[begin Rows]
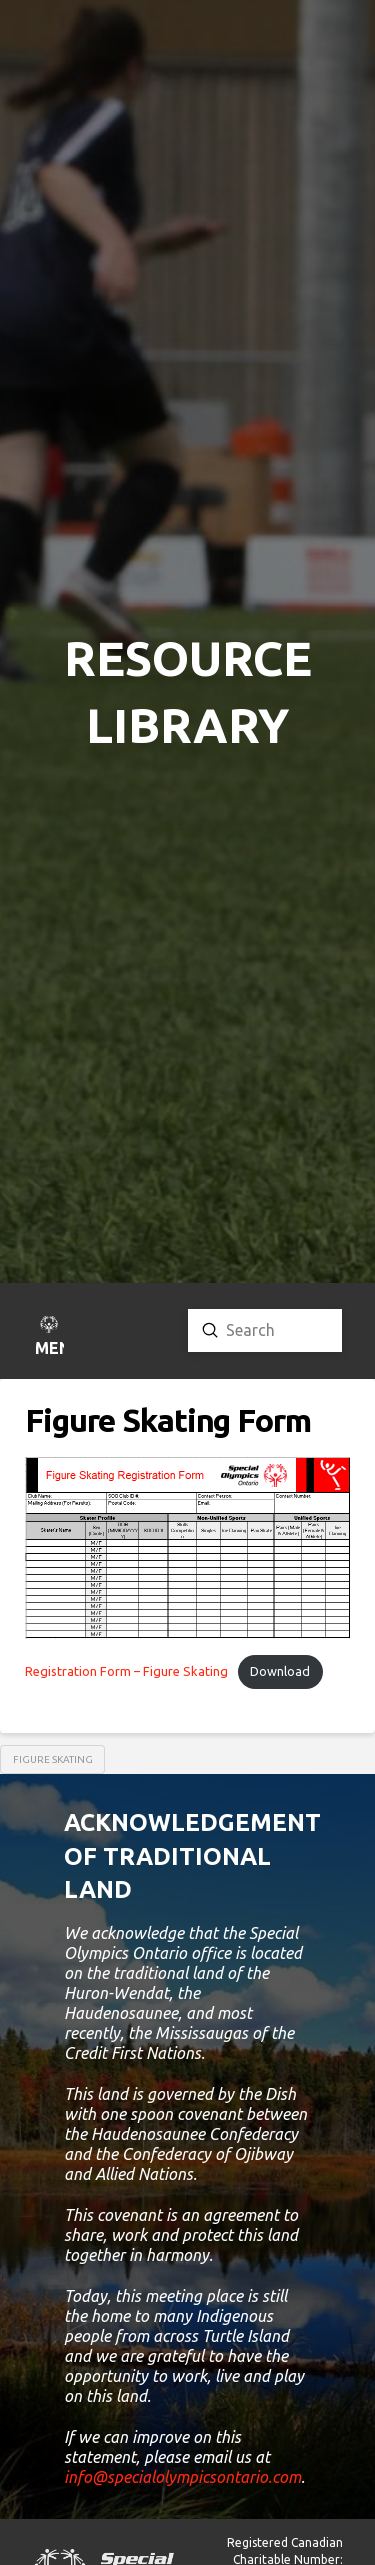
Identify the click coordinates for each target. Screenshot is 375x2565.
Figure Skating (53, 1759)
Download (280, 1671)
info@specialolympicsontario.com (182, 2477)
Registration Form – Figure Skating (126, 1671)
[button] (48, 1338)
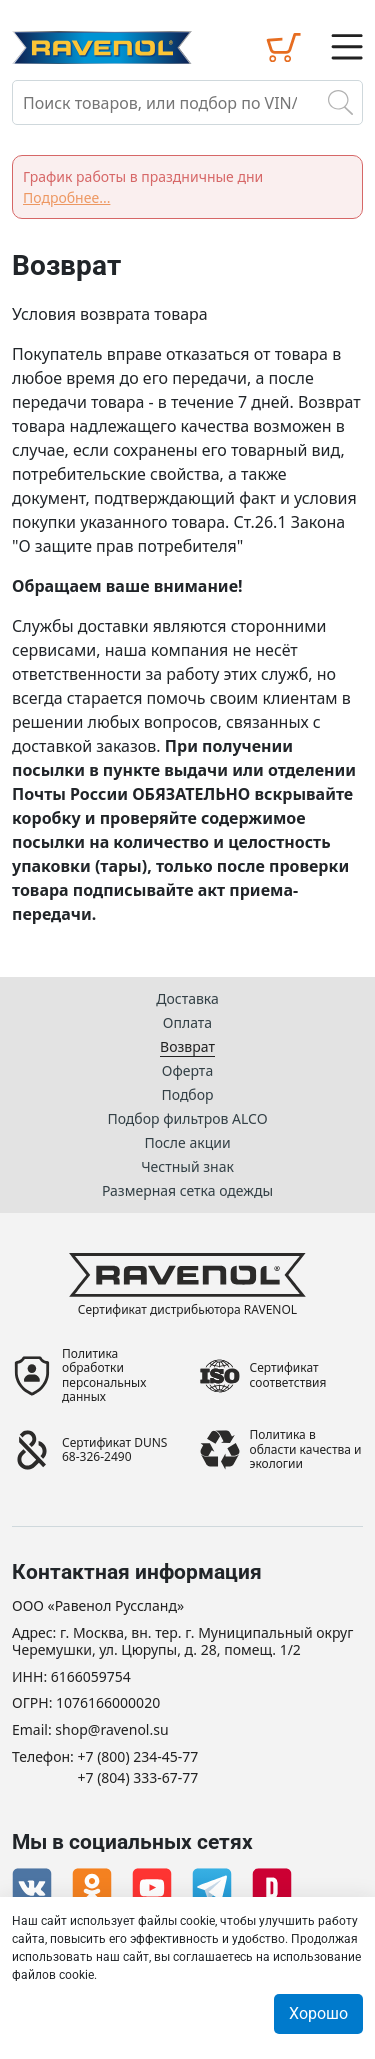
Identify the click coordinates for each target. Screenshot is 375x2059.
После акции (187, 1142)
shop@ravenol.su (111, 1730)
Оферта (187, 1070)
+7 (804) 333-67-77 (138, 1778)
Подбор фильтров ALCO (187, 1118)
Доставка (187, 998)
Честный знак (187, 1166)
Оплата (187, 1022)
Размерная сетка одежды (187, 1190)
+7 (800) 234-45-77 (138, 1757)
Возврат (187, 1046)
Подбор (187, 1094)
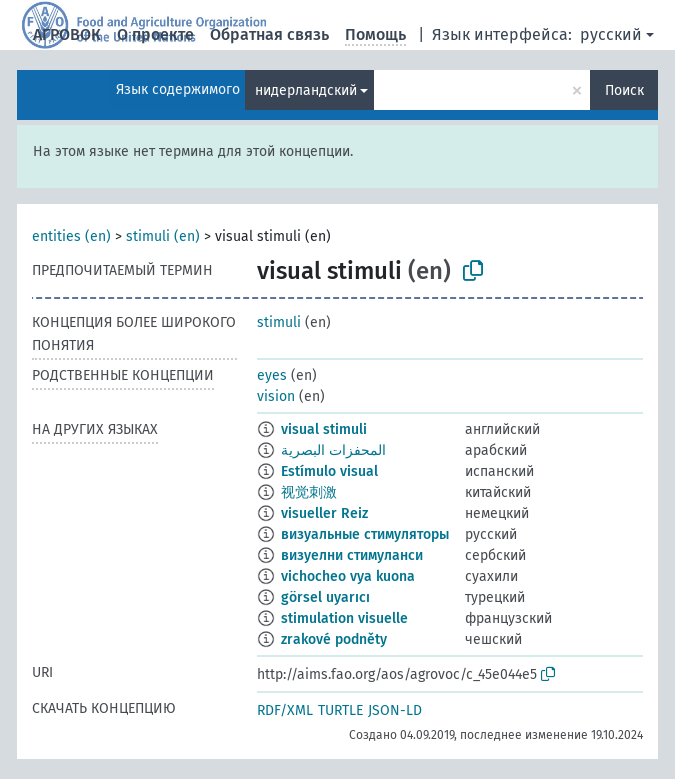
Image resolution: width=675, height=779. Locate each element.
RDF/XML (285, 710)
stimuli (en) (163, 236)
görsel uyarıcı (325, 597)
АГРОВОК (67, 34)
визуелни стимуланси (352, 555)
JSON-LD (395, 710)
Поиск (624, 90)
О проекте (155, 34)
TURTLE (340, 710)
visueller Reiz (324, 513)
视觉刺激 (309, 492)
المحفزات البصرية (333, 450)
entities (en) (71, 236)
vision (276, 396)
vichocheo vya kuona (348, 576)
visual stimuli (324, 429)
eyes (272, 375)
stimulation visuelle (344, 618)
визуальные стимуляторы (365, 534)
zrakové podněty (334, 639)
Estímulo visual (329, 471)
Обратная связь (269, 34)
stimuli (279, 322)
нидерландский (306, 90)
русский (611, 34)
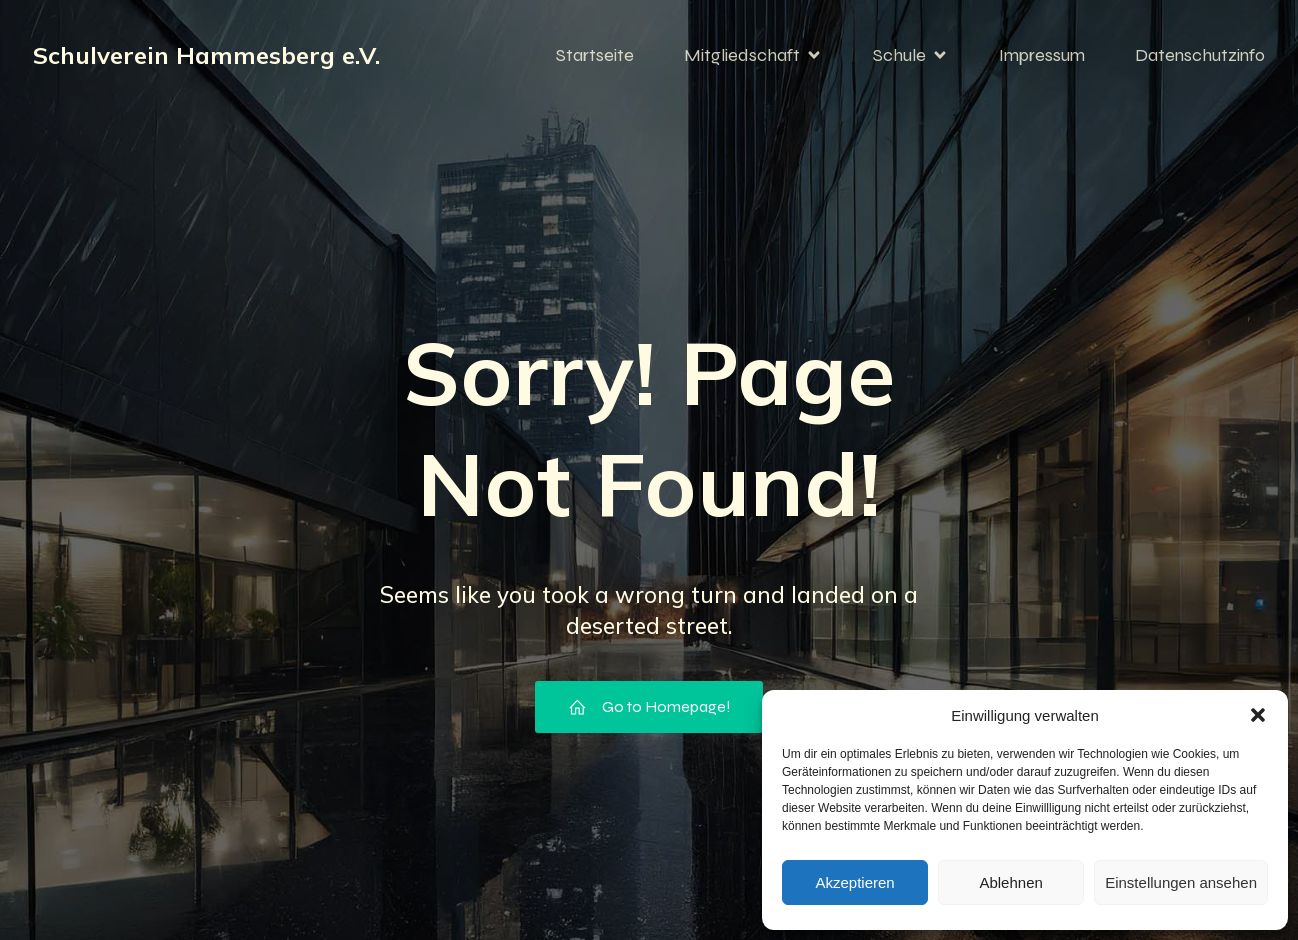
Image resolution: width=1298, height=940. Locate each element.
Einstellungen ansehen (1181, 882)
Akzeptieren (854, 882)
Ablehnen (1010, 882)
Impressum (1042, 55)
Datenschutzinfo (1200, 55)
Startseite (595, 55)
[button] (1258, 715)
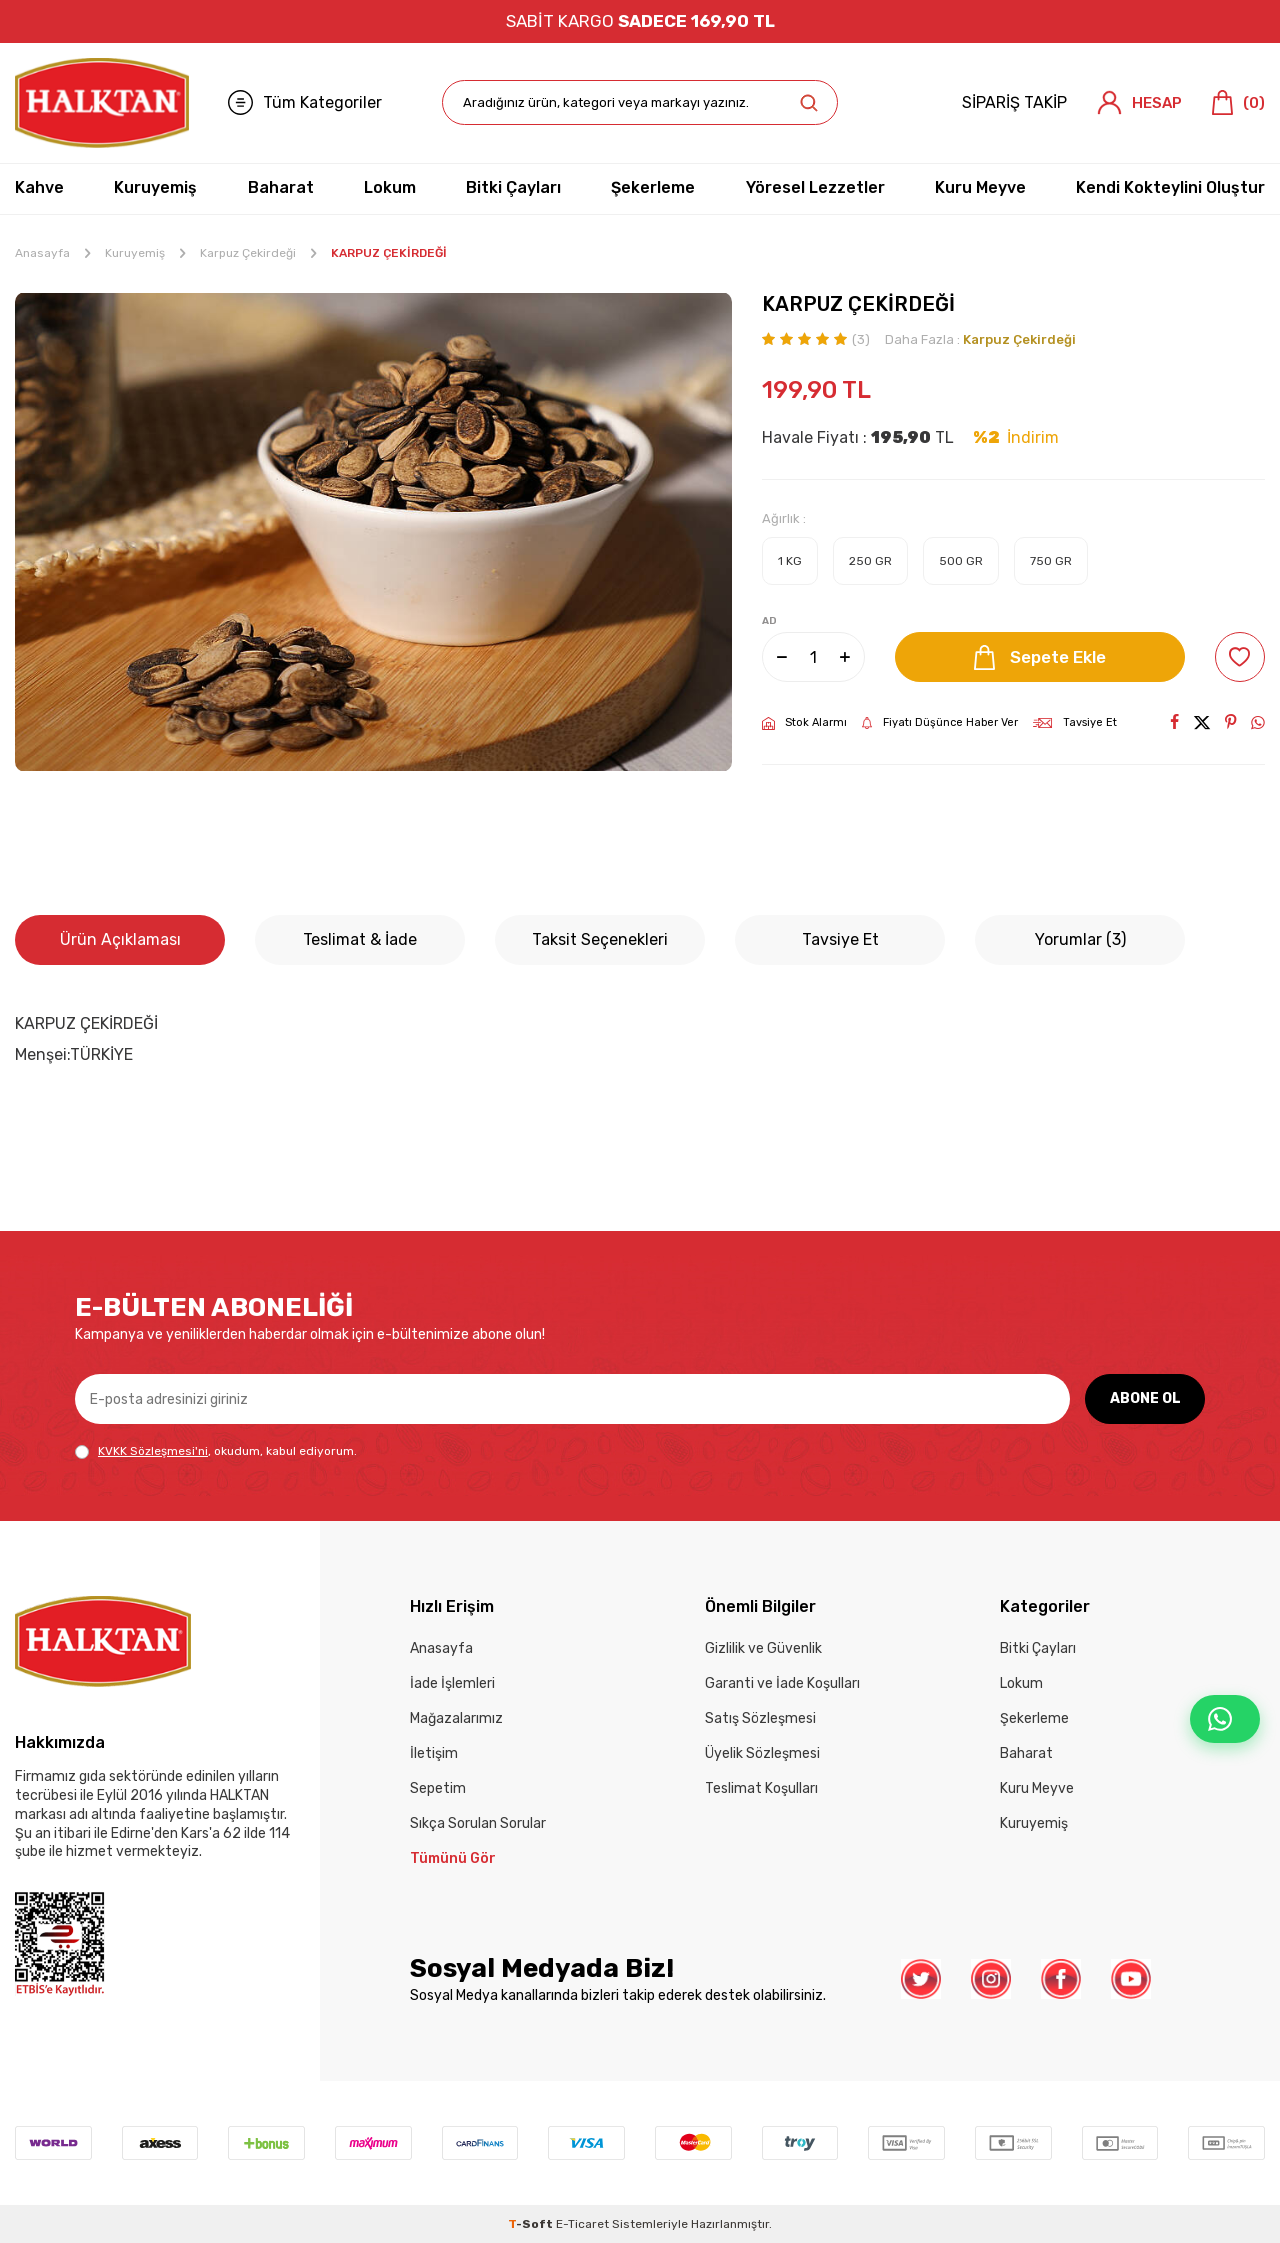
[end Rows]
● **Exercise**
Can you reproduce all of the rows above with "Identify" swapped for "Find" each time it occurs, leaving everything else unchanged and omitting the pictures?

● **Output of the exercise**
Find the click coordinates for each target. Screenshot is 375x2565.
Figure Skating (53, 1759)
Download (280, 1671)
info@specialolympicsontario.com (182, 2477)
Registration Form – Figure Skating (126, 1671)
[button] (48, 1338)
Find the click coordinates for each target. Screenshot is 375x2059.
После акции (187, 1142)
shop@ravenol.su (111, 1730)
Оферта (187, 1070)
+7 (804) 333-67-77 (138, 1778)
Подбор фильтров ALCO (187, 1118)
Доставка (187, 998)
Честный знак (187, 1166)
Оплата (187, 1022)
Размерная сетка одежды (187, 1190)
+7 (800) 234-45-77 (138, 1757)
Возврат (187, 1046)
Подбор (187, 1094)
Image resolution: width=675, height=779. Locate each element.
RDF/XML (285, 710)
stimuli (en) (163, 236)
görsel uyarıcı (325, 597)
АГРОВОК (67, 34)
визуелни стимуланси (352, 555)
JSON-LD (395, 710)
Поиск (624, 90)
О проекте (155, 34)
TURTLE (340, 710)
visueller Reiz (324, 513)
视觉刺激 (309, 492)
المحفزات البصرية (333, 450)
entities (en) (71, 236)
vision (276, 396)
vichocheo vya kuona (348, 576)
visual stimuli (324, 429)
eyes (272, 375)
stimulation visuelle (344, 618)
визуальные стимуляторы (365, 534)
zrakové podněty (334, 639)
Estímulo visual (329, 471)
Обратная связь (269, 34)
stimuli (279, 322)
нидерландский (306, 90)
русский (611, 34)
Image resolution: width=1298, height=940. Locate each element.
Einstellungen ansehen (1181, 882)
Akzeptieren (854, 882)
Ablehnen (1010, 882)
Impressum (1042, 55)
Datenschutzinfo (1200, 55)
Startseite (595, 55)
[button] (1258, 715)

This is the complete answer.